In the eyes of investors and stakeholders, amended filings can sometimes be perceived as a red flag. After all, in an effective control environment, registrants should presumably file full and reliable information on the first attempt. So when a company has to amend a filing — especially a periodic report like the 10-Q or 10-K — it should raise at least some concerns.
Amendments are frequently associated with a restatement of financials, but this is not the only reason, nor even the most common. With filing season in full swing, let’s take a look at the most common reasons for amended filings. For this post, we analyzed a population of roughly 500 amended 10-Ks filed in 2014 by NYSE and NASDAQ companies.
As seen in the chart above, the most common reason for the filing of a 10-K/A was to incorporate Part III/Proxy information. This should not be a concern: Part III information can be filed either with the Form 10-K, or as an amendment to the Form 10-K not later than 120 days after the period end. For example:
The Registrant is filing this Amendment No. 1 on Form 10-K/A (this “Form 10-K/A”) to its Annual Report on Form 10-K for the fiscal year ended December 31, 2013 which was originally filed on March 31, 2014 (the “Original Form 10-K”) to include all of the Part III information required by applicable rules and regulations of the Securities and Exchange Commission (the “SEC”). Our definitive proxy statement for our 2014 Annual Meeting of Stockholders will not be filed with the SEC within 120 days after the end of our fiscal year December 31, 2013; therefore, we are filing this Form 10-K/A to provide the incorporated information within the required time period.

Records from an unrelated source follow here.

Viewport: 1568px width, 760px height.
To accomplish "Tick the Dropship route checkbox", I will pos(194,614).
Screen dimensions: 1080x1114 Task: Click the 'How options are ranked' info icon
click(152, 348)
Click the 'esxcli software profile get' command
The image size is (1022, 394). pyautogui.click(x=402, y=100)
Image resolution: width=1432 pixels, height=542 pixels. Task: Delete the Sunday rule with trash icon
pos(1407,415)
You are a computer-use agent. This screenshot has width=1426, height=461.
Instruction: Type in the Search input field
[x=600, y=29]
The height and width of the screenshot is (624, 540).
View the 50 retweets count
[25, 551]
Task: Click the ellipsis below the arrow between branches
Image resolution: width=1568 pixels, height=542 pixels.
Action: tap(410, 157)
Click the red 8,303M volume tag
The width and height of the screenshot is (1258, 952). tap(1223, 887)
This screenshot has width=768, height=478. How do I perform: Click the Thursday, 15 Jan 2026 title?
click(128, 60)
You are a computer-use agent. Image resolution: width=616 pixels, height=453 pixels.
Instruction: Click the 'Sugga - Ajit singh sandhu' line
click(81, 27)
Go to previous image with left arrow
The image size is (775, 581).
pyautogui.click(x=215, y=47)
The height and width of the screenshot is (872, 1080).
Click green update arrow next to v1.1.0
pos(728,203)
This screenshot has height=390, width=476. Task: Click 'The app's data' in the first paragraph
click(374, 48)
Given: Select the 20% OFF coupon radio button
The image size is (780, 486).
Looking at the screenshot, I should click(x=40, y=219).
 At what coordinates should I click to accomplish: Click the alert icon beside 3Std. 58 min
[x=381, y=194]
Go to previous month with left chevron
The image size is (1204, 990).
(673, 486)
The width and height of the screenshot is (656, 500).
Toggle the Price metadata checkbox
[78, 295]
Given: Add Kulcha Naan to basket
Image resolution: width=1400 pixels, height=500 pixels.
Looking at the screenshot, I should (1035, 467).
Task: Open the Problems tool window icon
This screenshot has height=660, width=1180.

Missing signatures and exhibits were cited as the second most common cause for the filing of a 10-K/A. The reason behind missing or incomplete exhibits varied from a typographical error to the re-filing of confidential exhibits after the reception of SEC comments. For example:
The Company is filing this Amendment solely for the purpose of re-filing Exhibit to the Original Form 10-K in response to comments received from the Staff of the SEC in connection with a confidential treatment request with respect to the Collaboration Agreement, dated as of October 9, 2013. Exhibit to the Original Form 10-K redacted certain provisions in accordance with the Company’s application for confidential treatment with the SEC. In response to the SEC comments, Exhibit, as re-filed with this Amendment, restores a provision that had previously been redacted.
Incidentally, at least 30 amended filings overall, or about 6%, were induced by SEC comments.
Another common reason for amended filings was to present separate financial statements for a significant subsidiary or an equity method investee, mostly pursuant to Rules 3-09 and 3-10 of Regulation S-X:
The Company is filing this Amendment No. 1 on Form 10-K/A (this “Amendment”) to its Annual Report on Form 10-K for the year ended December 31, 2013 filed with the U.S. Securities and Exchange Commission (“SEC”) on March 10, 2014 (the “Original Filing”) to amend Item 15 of Part IV of the Original Filing, pursuant to Rule 3-09 of Regulation S-X to include the financial statements and related notes a significant equity investee in which the Company holds a 49% equity ownership interest.
Only 6% of the filings cited a Financial Restatement as a reason. This might relate to a unique trend that we have noticed in recent years, where companies are disclosing fewer Item 4.02 Non-reliance restatements and more so-called “revision” restatements (i.e., restatements without an Item 4.02 8-K). In many cases, in fact, restated financials weren’t even disclosed in an amended filing at all. Instead, companies have been disclosing restated financial information for prior years in the normal, subsequent periodic reports.
For example, let’s say that during the 2014 year-end audit process, a company discovers errors in the 2013 financials, and the errors require retrospective correction. Instead of filing an amended 10-K/A for fiscal 2013, the company simply restates the 2013 numbers inside the fiscal 2014 10-K. We have been seeing more of this; and while the guidance on this issue isn’t clear, this process nevertheless seems to be a less-than-ideal way to disclose material information. It is possible, of course, that the trend is benign, and may even be a positive indication of improved financial reporting: errors are being discovered more readily during the year-end audit process, and these errors are relatively immaterial. These two factors would help to explain a decrease in the need to amend previously filed financial statements.
Lastly, a few 10-Ks were amended to include Item 9B information; in particular, information required by the Iran Threat Reduction Act:
This Amendment No. 1 is filed to disclose information required by Section 13(r) of the Securities Exchange Act of 1934, as amended (the “Exchange Act”), as added by the Iran Threat Reduction and Syrian Human Rights Act of 2012, in “Item 9B. Other Information”
Overall, while some of the reasons for amended filings are routine in nature (such as the Part III requirements), other reasons could be indicators of process weaknesses or other underlying issues. Investors should make sure to note the reason that an amended filing was required, and whether key information was omitted from the original annual reports.